*** Opening of Available records ***
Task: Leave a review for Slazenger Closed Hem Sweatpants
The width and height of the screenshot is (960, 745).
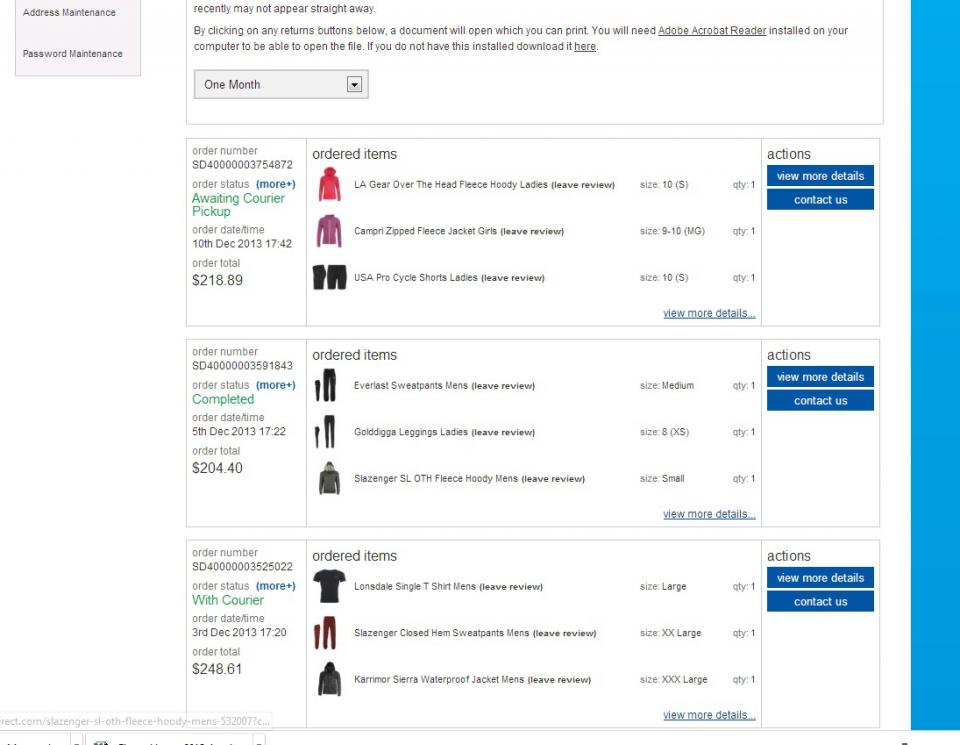Action: (x=564, y=633)
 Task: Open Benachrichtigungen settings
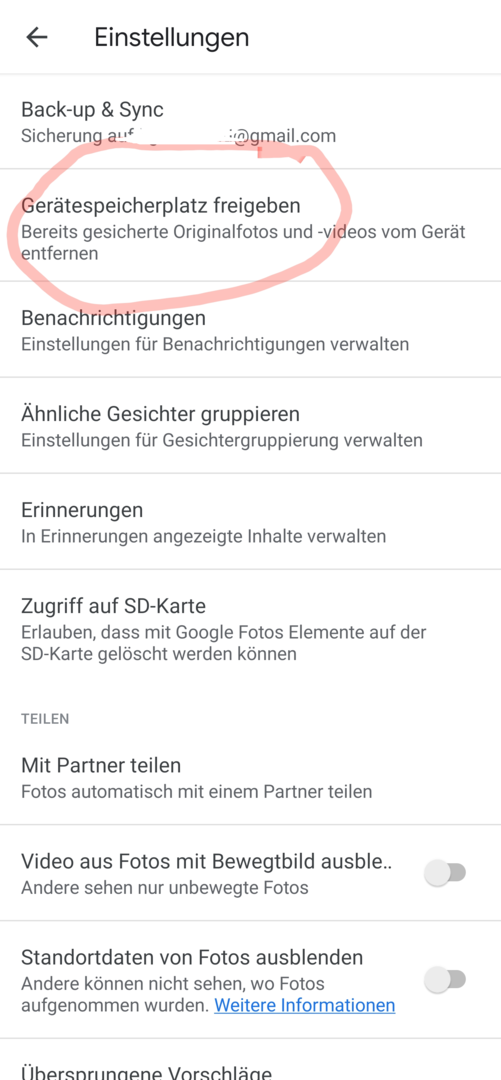click(x=250, y=329)
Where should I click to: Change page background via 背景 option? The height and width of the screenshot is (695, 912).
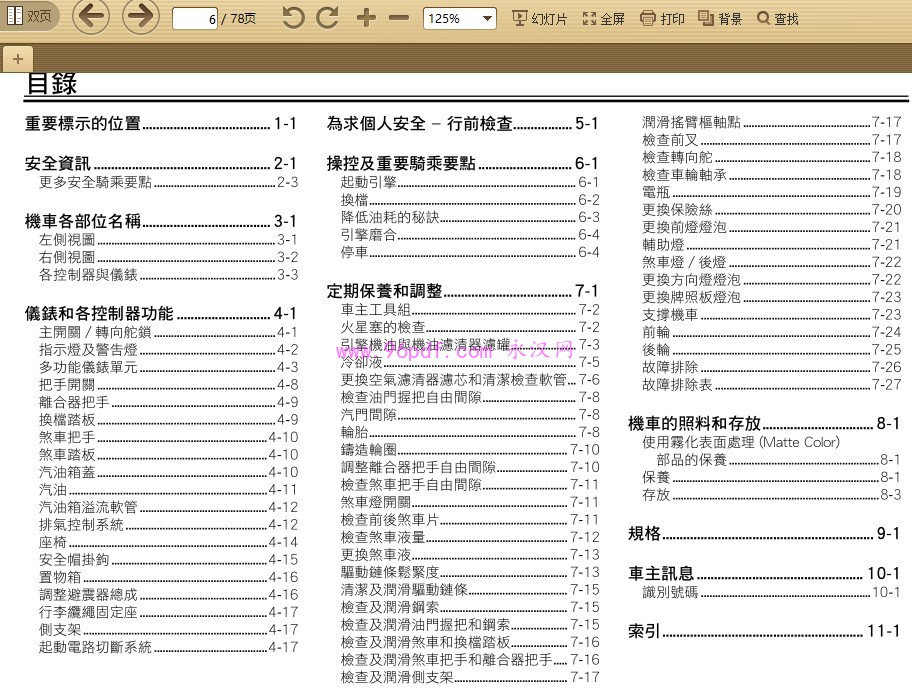(x=717, y=17)
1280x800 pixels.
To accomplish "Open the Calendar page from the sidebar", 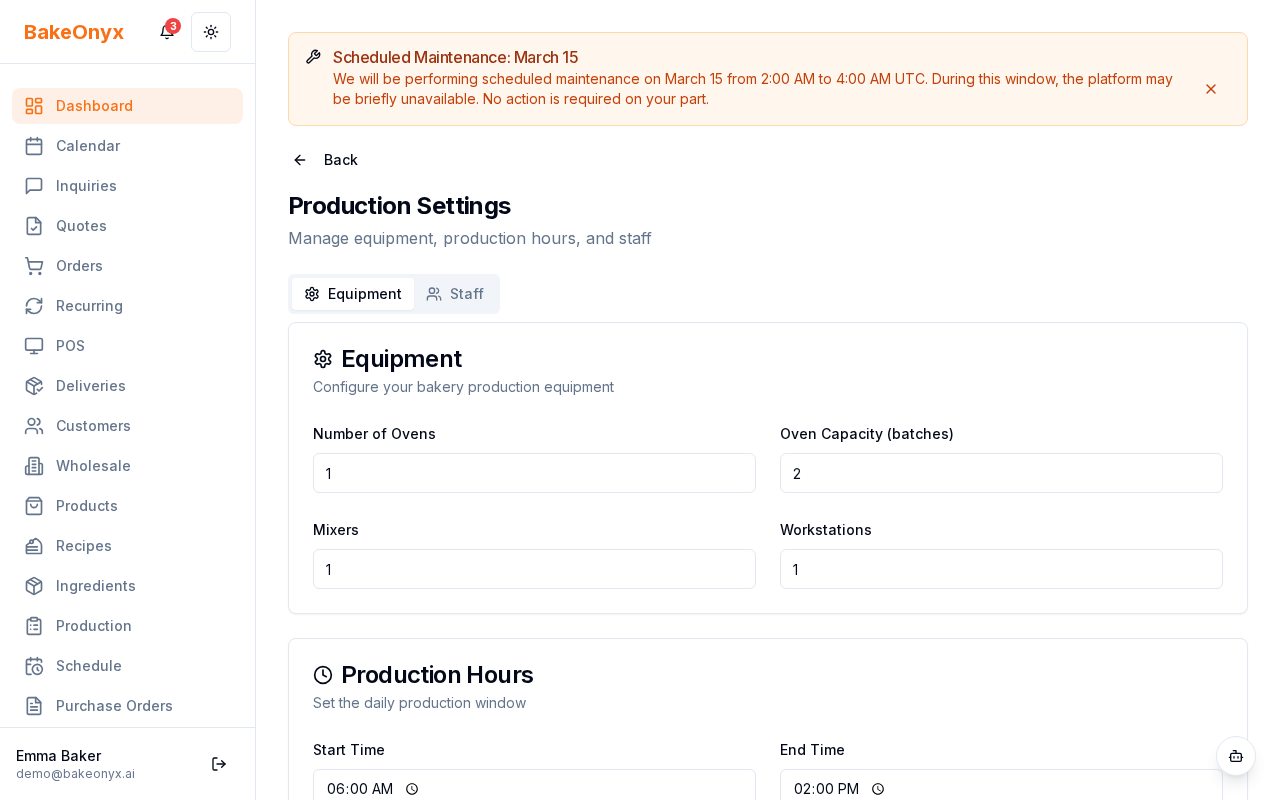I will pos(88,146).
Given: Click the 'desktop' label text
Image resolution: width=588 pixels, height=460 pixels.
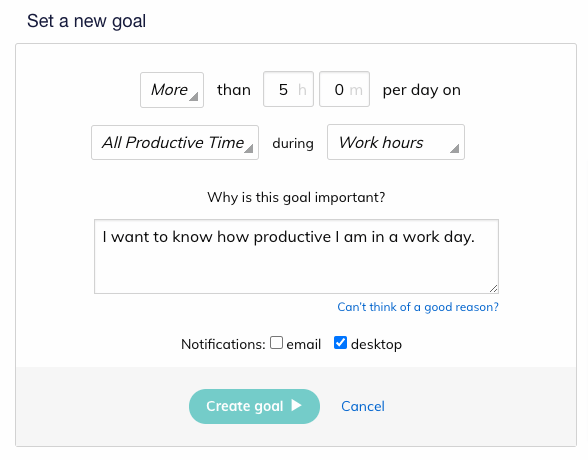Looking at the screenshot, I should tap(376, 344).
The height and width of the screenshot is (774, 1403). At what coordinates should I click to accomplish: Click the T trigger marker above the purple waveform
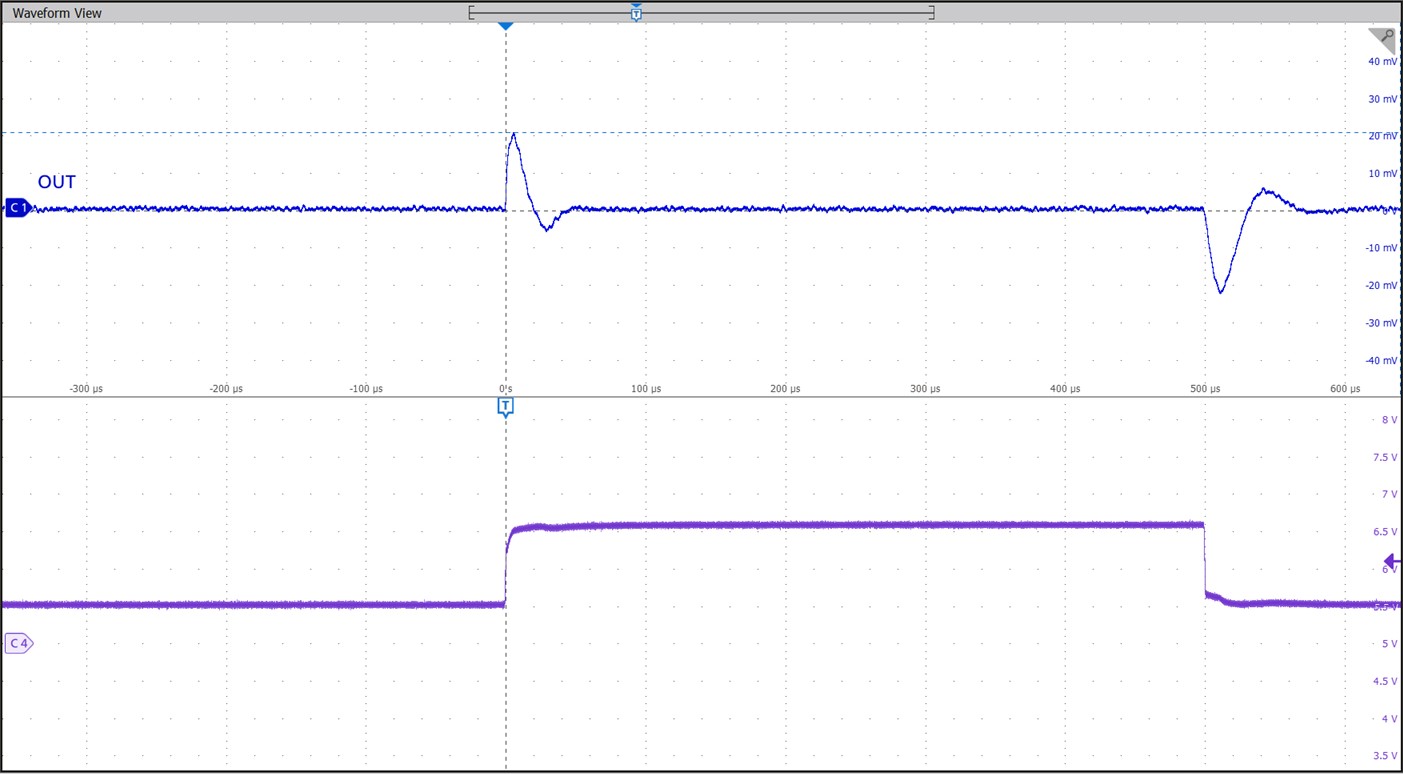coord(505,406)
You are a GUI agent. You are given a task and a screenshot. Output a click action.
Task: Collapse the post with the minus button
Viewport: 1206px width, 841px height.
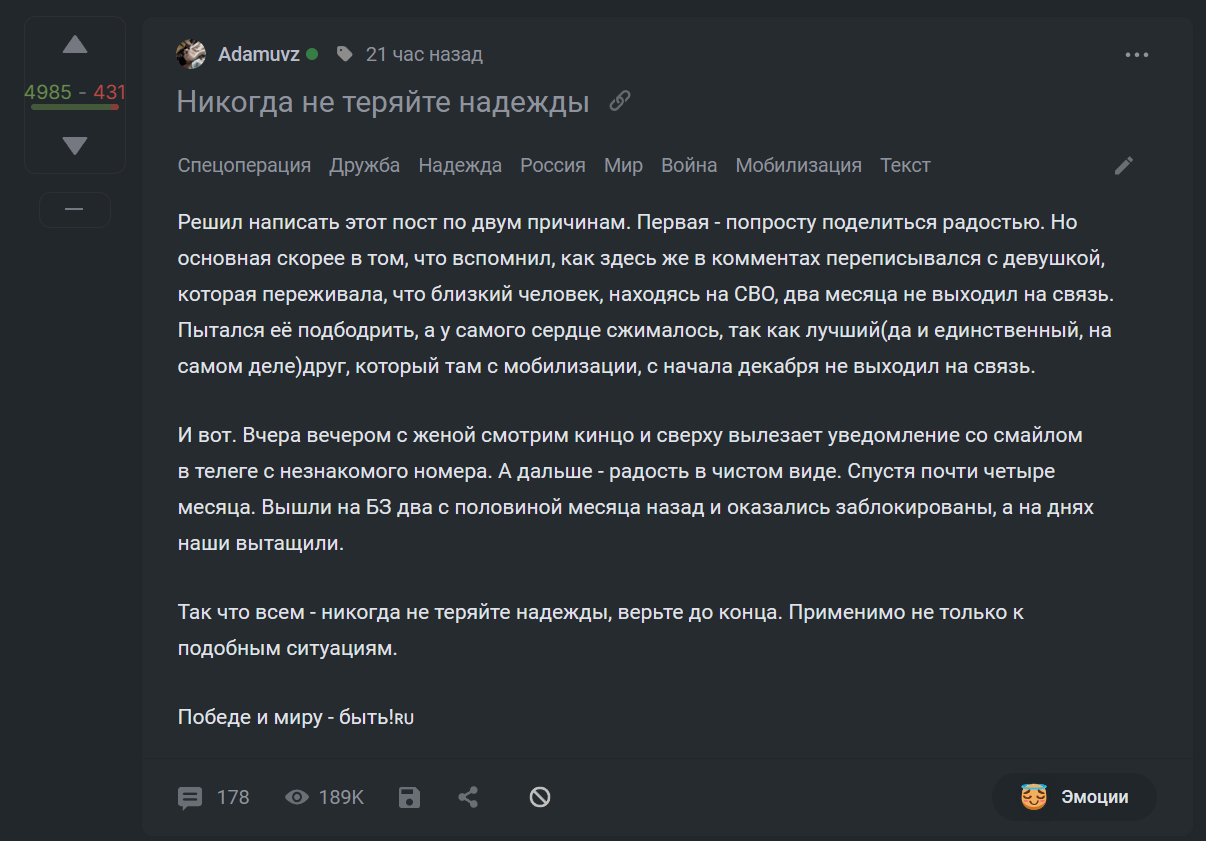(74, 209)
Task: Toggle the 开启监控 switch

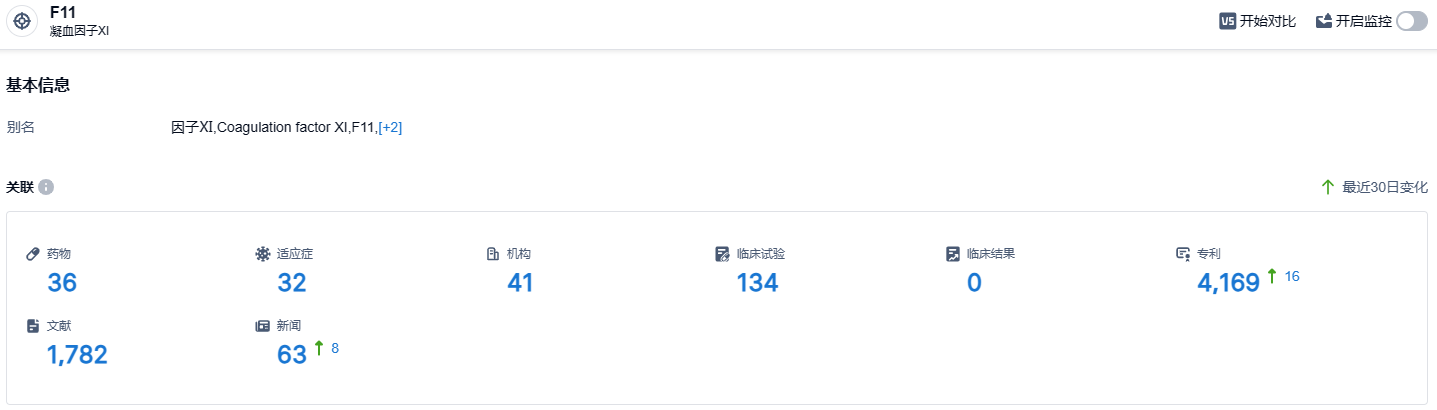Action: (x=1412, y=21)
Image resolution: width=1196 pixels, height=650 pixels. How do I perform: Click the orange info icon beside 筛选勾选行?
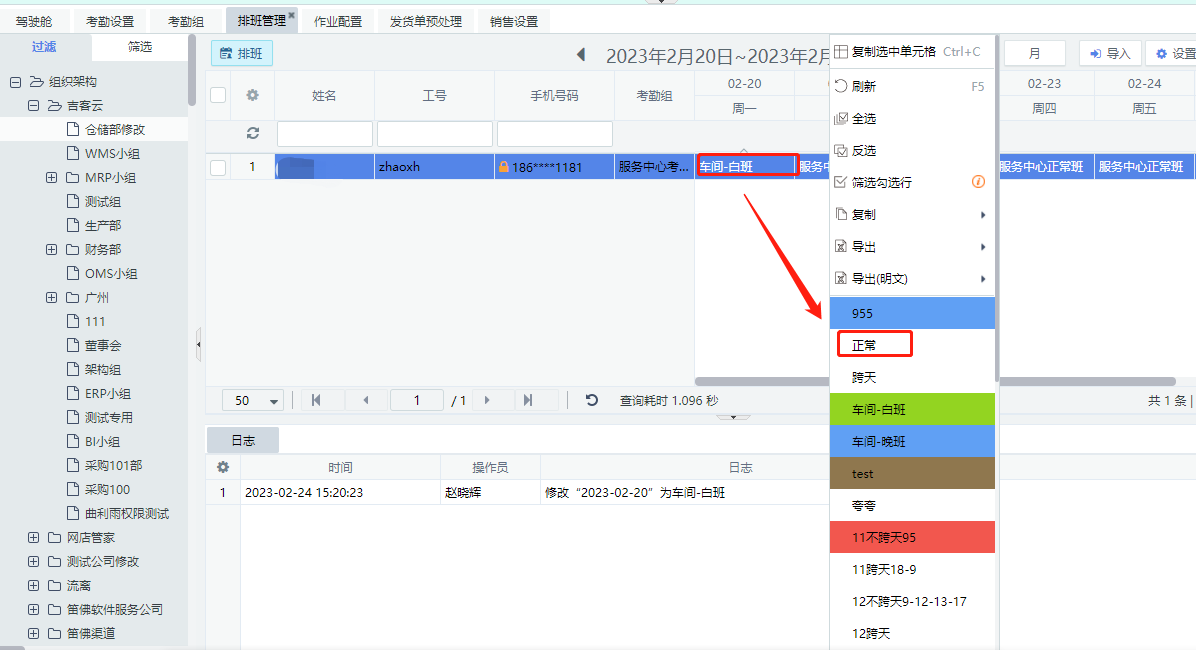[x=979, y=182]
*** Close of Available records ***
* _Instructions to follow_: Transcribe exactly the lines above, running from the one that contains "Viewport: 1206px width, 841px height." through the final line of the listing, and skip every picture.

* _The completed task_:
Viewport: 1206px width, 841px height.
(74, 209)
Task: Toggle the 开启监控 switch

Action: (x=1412, y=21)
Image resolution: width=1196 pixels, height=650 pixels. How do I perform: Click the orange info icon beside 筛选勾选行?
[x=979, y=182]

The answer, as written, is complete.